La idea se debate en el Concejo, donde se busca que la provincia agilice la mudanza de la Unidad Penitenciaria Nº3, de Richieri y Zeballos, para reactivar toda la zona.
Jueves 30 de Mayo de 2024
El concejal socialista Federico Lifschitz gestiona ante el gobierno provincial el proyecto de traslado de la Unidad Penitenciaria Nº 3, emplazada en la manzana delimitada por las calles Zeballos, Richieri, Montevideo y Suipacha, con el claro objetivo de avanzar en la reconversión y revitalización total de la denominada Área de Reserva Especial, que completan dependencias ubicadas en la zona delimitada por calle Zeballos, Ovidio Lagos, Pellegrini y Suipacha en las que actualmente funcionan reparticiones públicas municipales. “La ciudad que pienso y debemos planificar no contempla una cárcel en una de las zonas más neurálgicas”, enfatiza el concejal con su proyecto.
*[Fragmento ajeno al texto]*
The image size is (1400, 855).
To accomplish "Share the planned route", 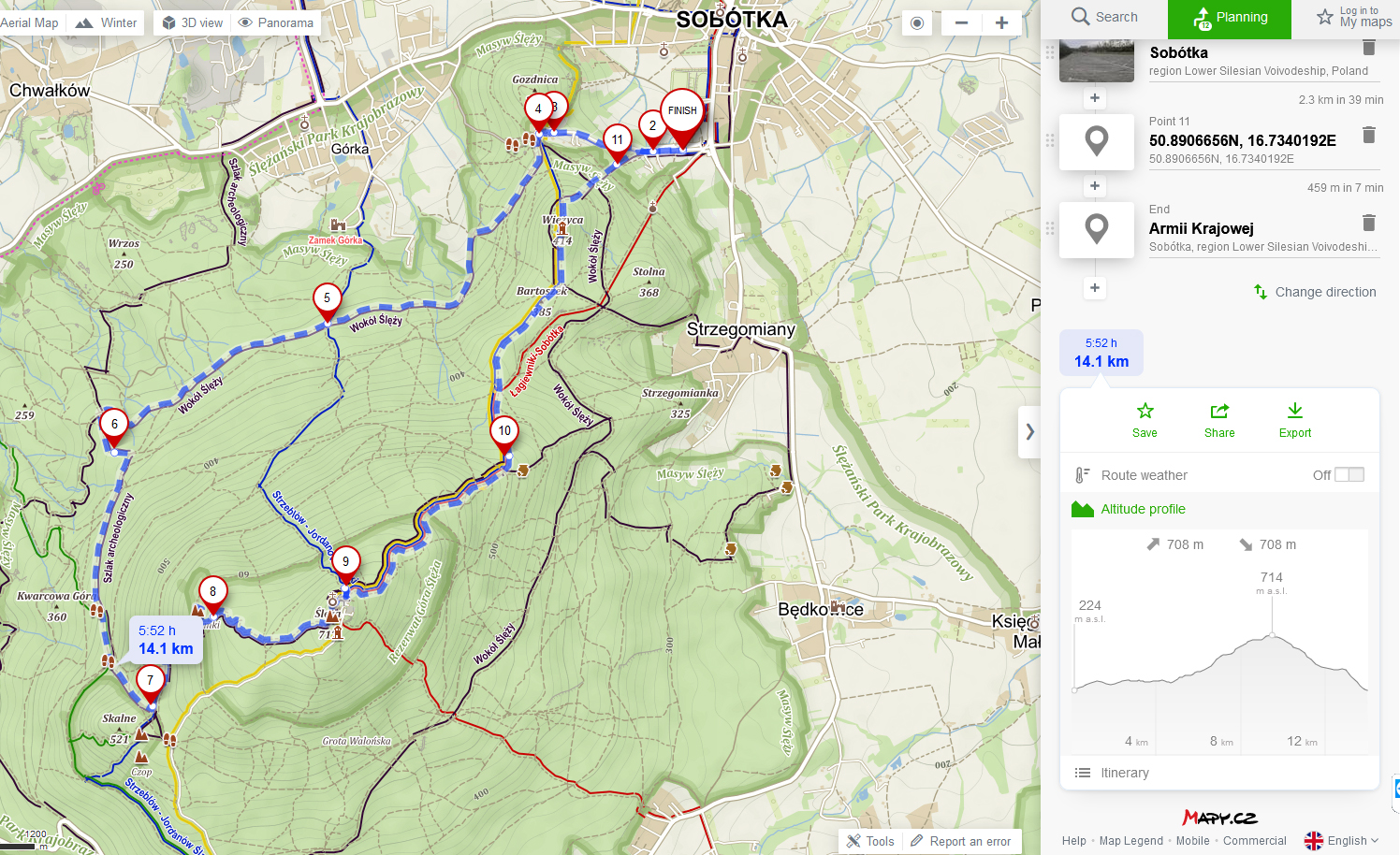I will click(1219, 420).
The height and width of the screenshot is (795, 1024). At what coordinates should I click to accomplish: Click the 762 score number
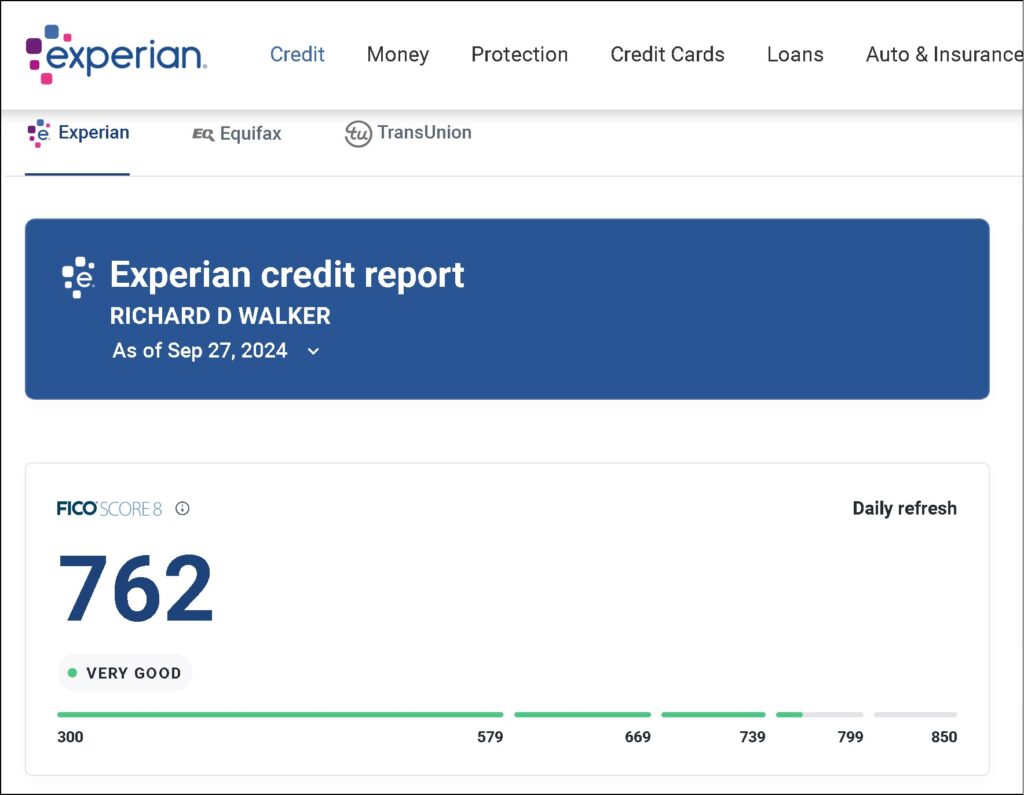(136, 589)
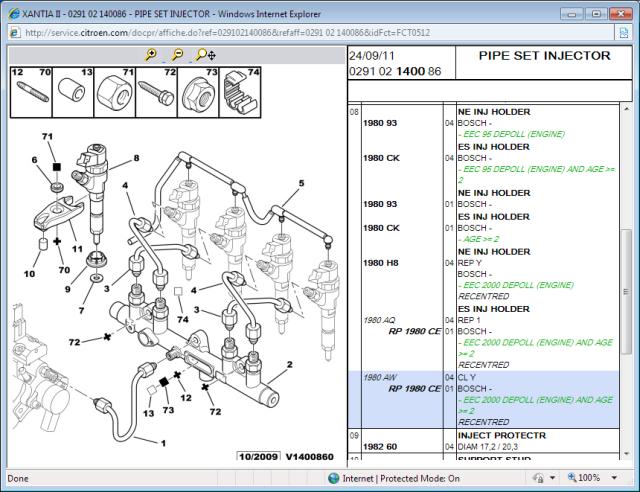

A su entender, este traslado “tendrá un impacto positivo para los vecinos de la zona, que se verán beneficiados por la puesta en valor y la reactivación del barrio”. En tal sentido, subrayó que “el tema está en la agenda de trabajo con los funcionarios del Ministerio de Justicia y Seguridad de la Provincia de Santa Fe”.
La iniciativa, que es acompañada por los concejales socialistas miembros del bloque, Manuel Sciutto y Alicia Pino, contempla que la Municipalidad, “a través de las reparticiones que estime pertinente, inicie un proceso de traslado y reubicación de las áreas y dependencias municipales que hoy funcionan en las manzanas contempladas como Área de Reserva Especial “Penitenciaria”, hacia otros sectores de la ciudad siguiendo criterios de “accesibilidad”, “movilidad” y “funcionalidad” sean más razonables de emplazar”.
Sobre los usos de los terrenos y los inmuebles, el concejal admitió que “hay otras iniciativas previas; proyectos de otros concejales y es una política del Gobierno de Santa Fe”. No obstante, dijo que el proyecto “se está abordando en la comisión de Control Convivencia y Seguridad Ciudadana con la idea de llegar a un consenso”.
El edil está retomando así un proyecto que fue de impulsado por su padre, el exgobernador Miguel Lifschitz, quien durante su mandato dio inicio a las obras para la sustitución de la unidad penitenciaria, en el marco de la política de obra pública carcelaria. Esa acción fue abandonada en los cuatro años que lo sucedieron, pero Lifschitz está convencido de que hoy las políticas penitenciarias que está llevando adelante la administración de Maximiliano Pullaro “generan un marco propicio para retomar la iniciativa”.